[Exercise description] Look below for the line containing "Ram Mishra (644, 2113)"; write out that line and each one after it to the end, exactly, and nothing else.

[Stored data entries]
______

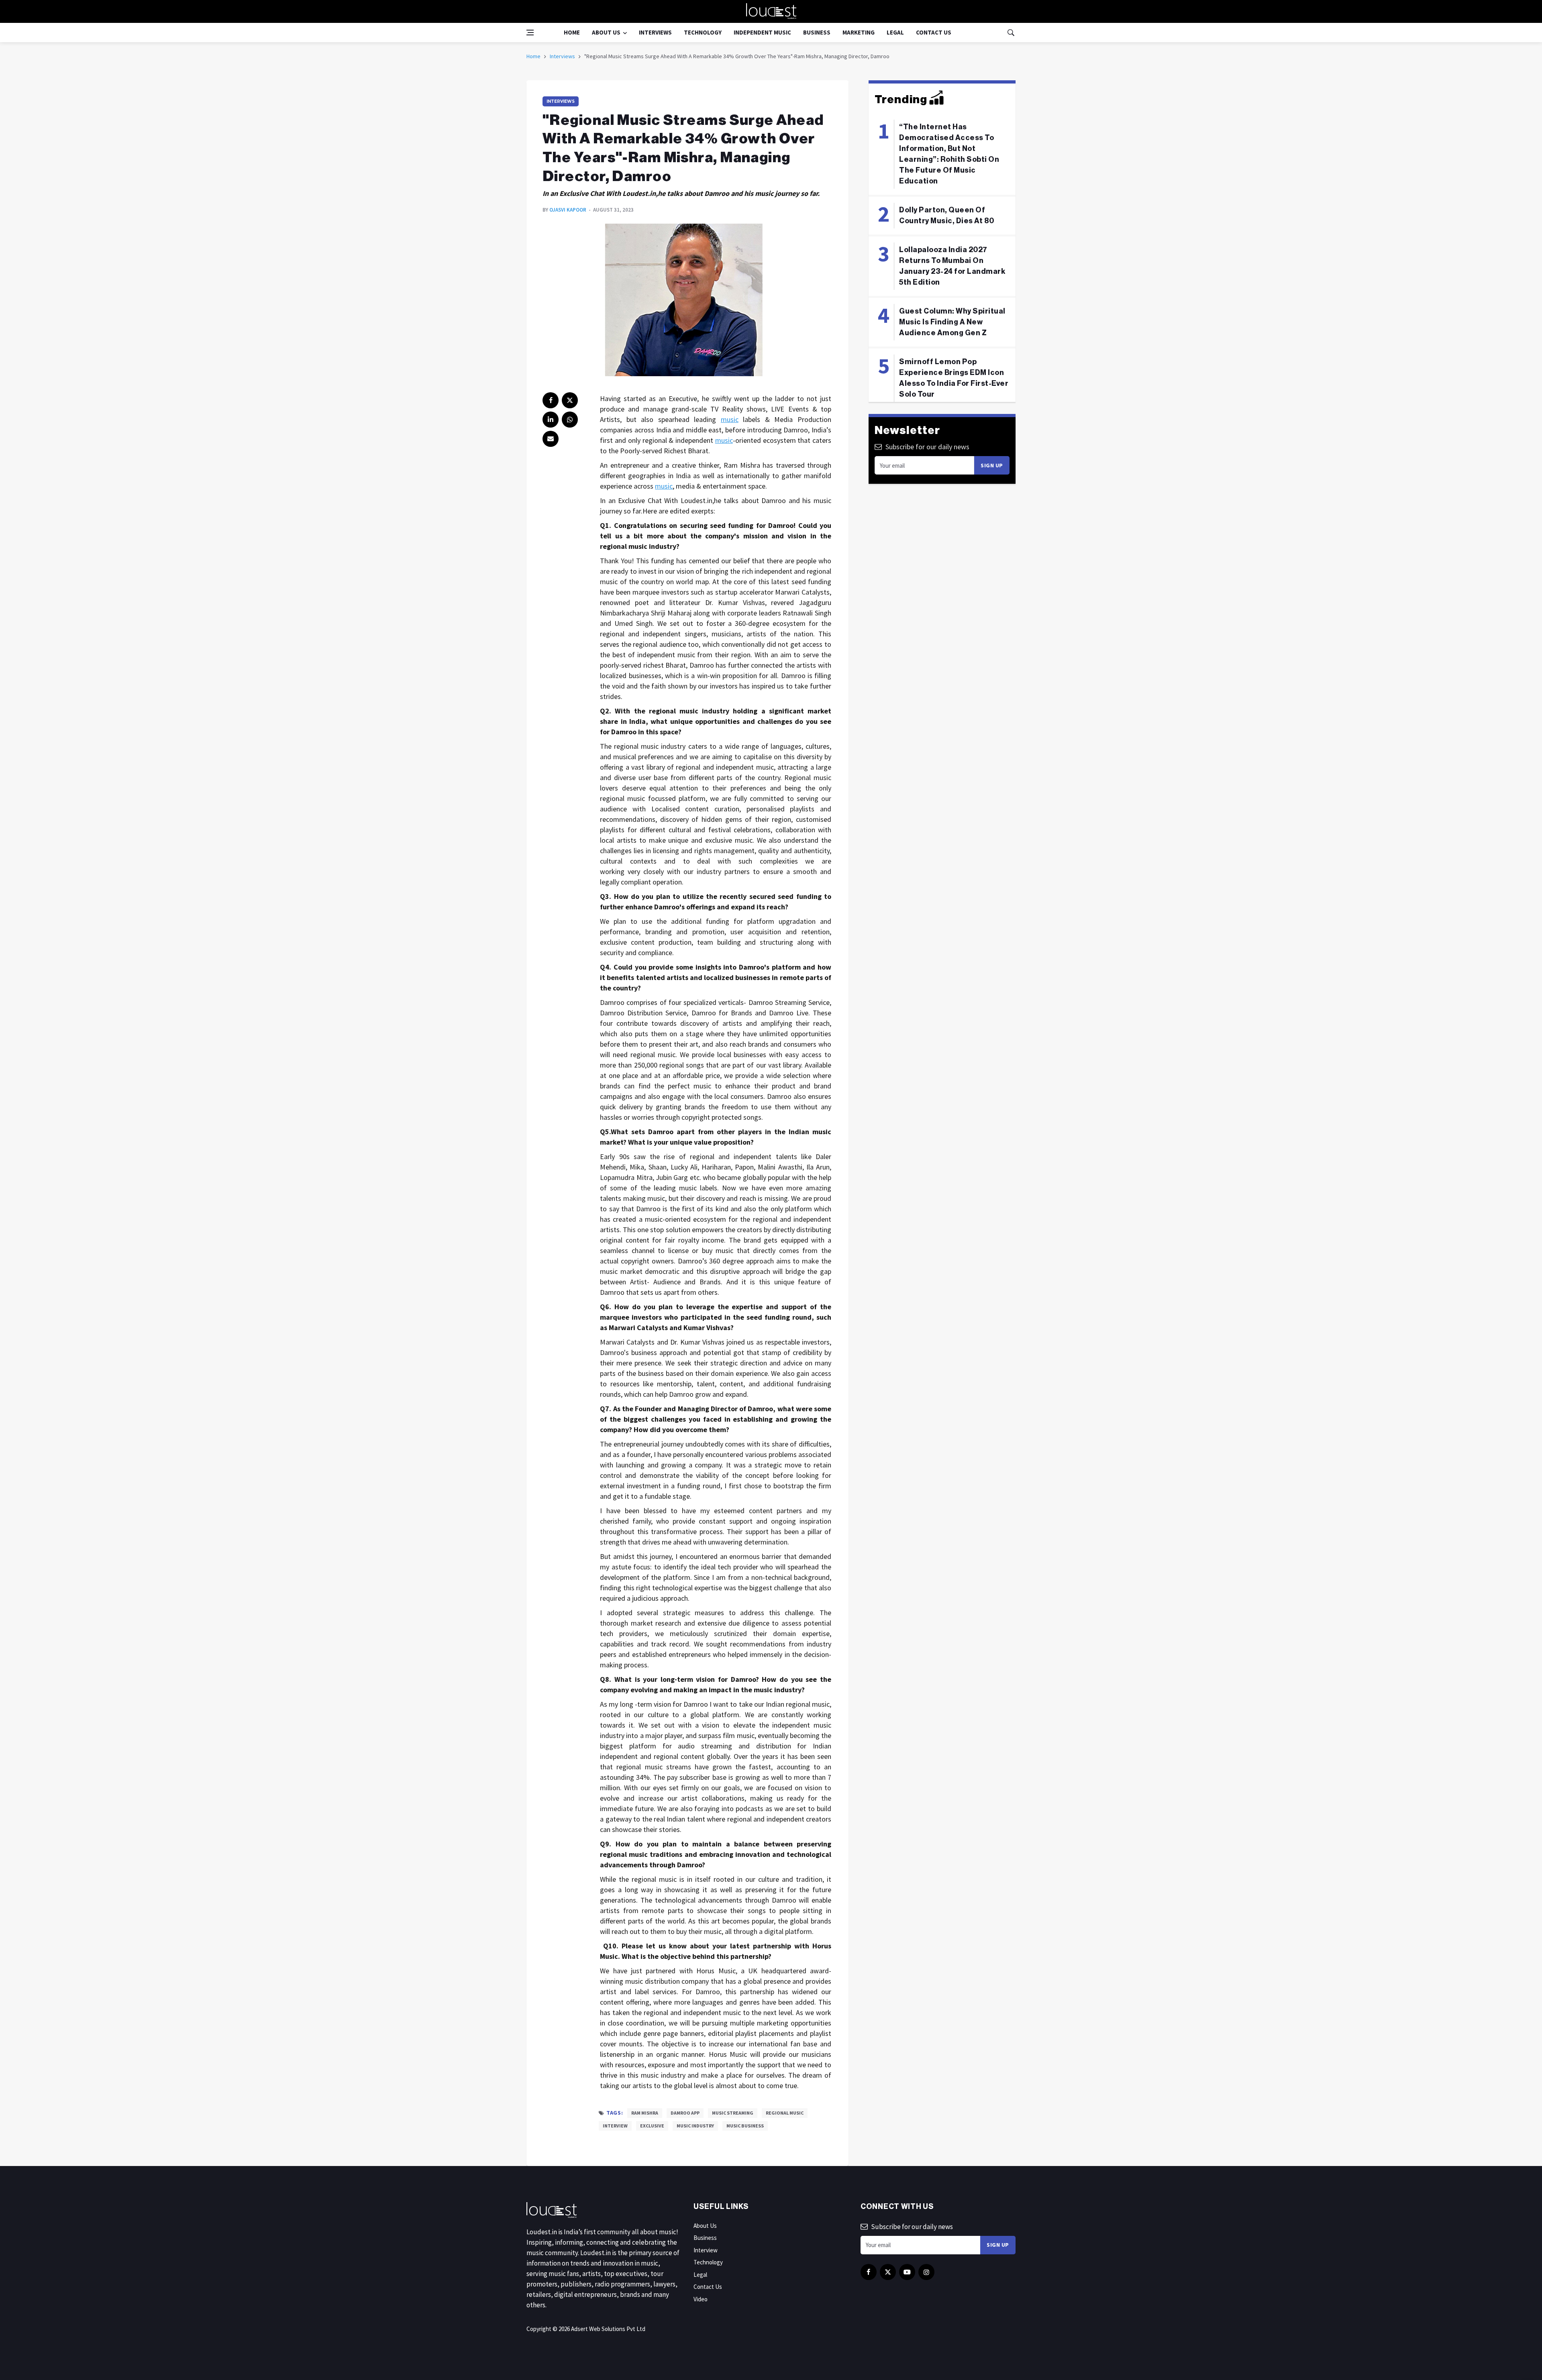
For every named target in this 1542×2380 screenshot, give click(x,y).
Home (572, 32)
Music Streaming (732, 2113)
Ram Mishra (644, 2113)
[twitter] (570, 400)
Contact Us (933, 32)
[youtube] (907, 2272)
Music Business (745, 2126)
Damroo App (685, 2113)
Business (816, 32)
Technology (703, 32)
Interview (615, 2126)
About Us (606, 32)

______

[Solution for this exercise]
Ram Mishra (644, 2113)
[twitter] (570, 400)
Contact Us (933, 32)
[youtube] (907, 2272)
Music Business (745, 2126)
Damroo App (685, 2113)
Business (816, 32)
Technology (703, 32)
Interview (615, 2126)
About Us (606, 32)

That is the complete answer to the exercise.